When it comes to the world of epoxy flooring systems, there seems to be an epoxy flooring for any type of scenario that may present itself. We are going to take a deeper look into what the different types of epoxy flooring systems are, and what they are used for!
Water-based epoxy is what is most commonly found in many types of DIY kits because they are a safer material to work with and because it is relatively inexpensive. Waterbased epoxies do not have the same level of durability of the more durable 100 percent solid epoxy system or even the solvent based epoxy systems. Waterbased epoxy is mostly used more for form over function and is used in areas that don’t receive too much traffic as it is more like a protective and colorful sealer that will protect against stains and minor abrasions.
100 Percent Solid Epoxy
When it comes to a 100 percent solid epoxy, there is not much that it cannot do. These flooring systems are typically used in facilities that handle and use heavy equipment, harsh chemicals, and have the risk of having objects dropped on the floor as this epoxy is able to defend against all of the above. A 100 percent solid epoxy system is what is most commonly found in most types of decorative epoxies such as metallic epoxies and flaked epoxy floorings; which we will take a deeper look into later. 100 percent solid epoxies are the strongest of all epoxies and the most popular as well because the benefits of this flooring system are just too great not to use!

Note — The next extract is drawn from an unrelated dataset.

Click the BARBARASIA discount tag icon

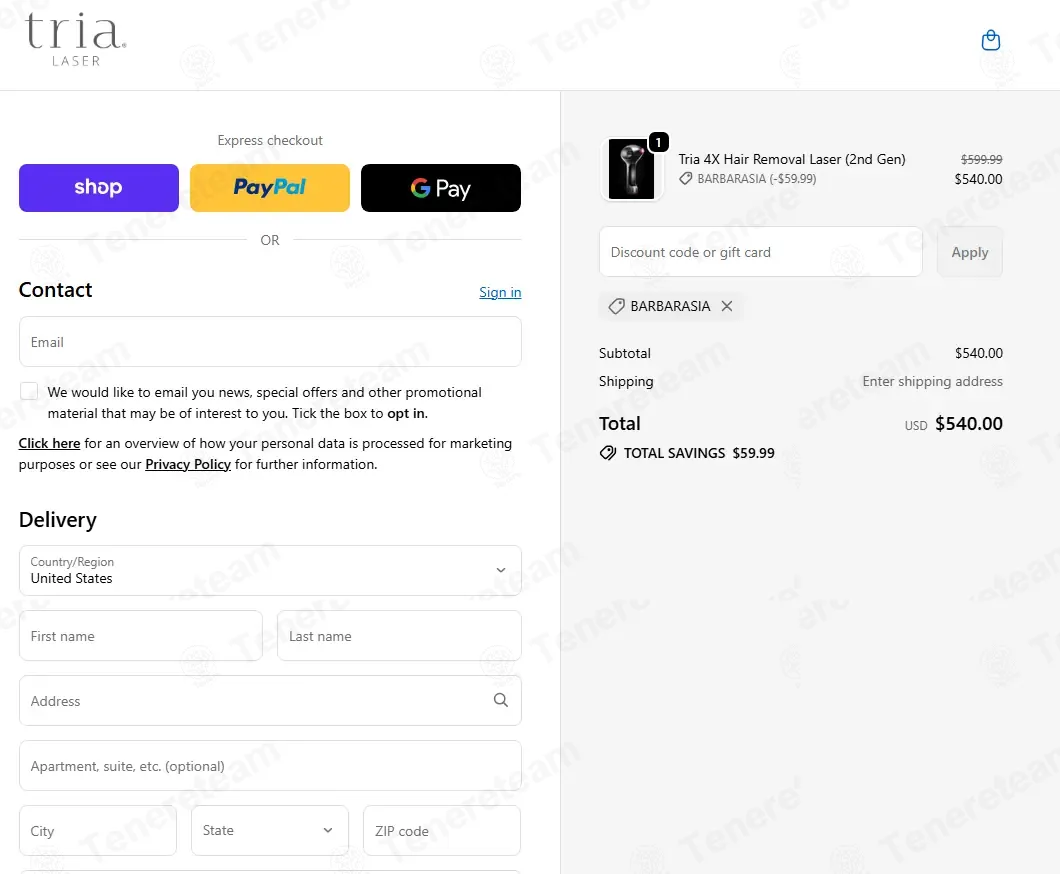click(x=616, y=306)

Metallic epoxy flooring is some of the most unique floorings available on the market as its appearance simply cannot be replicated by any other flooring. A metallic epoxy flooring is created by mixing metallic pigments into the epoxy resin while the epoxy resin and hardener are being mixed together and may even be used when the flooring is being spread for more effect. Metallic epoxy will not lose any strength due to its appearance, as a matter, it will gain one thing; price. While metallic epoxy can be the more expensive option, it is hard to match the appearance of this flooring option as well as the overall strength.
While flaked epoxy really isn’t a type of epoxy and rather a method of applying the epoxy, it still deserves a nod on this list as has become one of the most used epoxy floorings. In the average flaked epoxy flooring, you can choose from a variety of base coat colors and can select from a number of single colored or multi-colored flakes that are typically made out of dried and hardened paint. Not only can this give an area a desirable and attractive appearance it can give the area more traction. The flakes in the epoxy stick out of the top coat in this method and will supply grip in the area. If that is not enough there is also an additive that resembles sand that can be placed in the top coat of the epoxy that will supply even more grip, even when the floor becomes soiled or wet.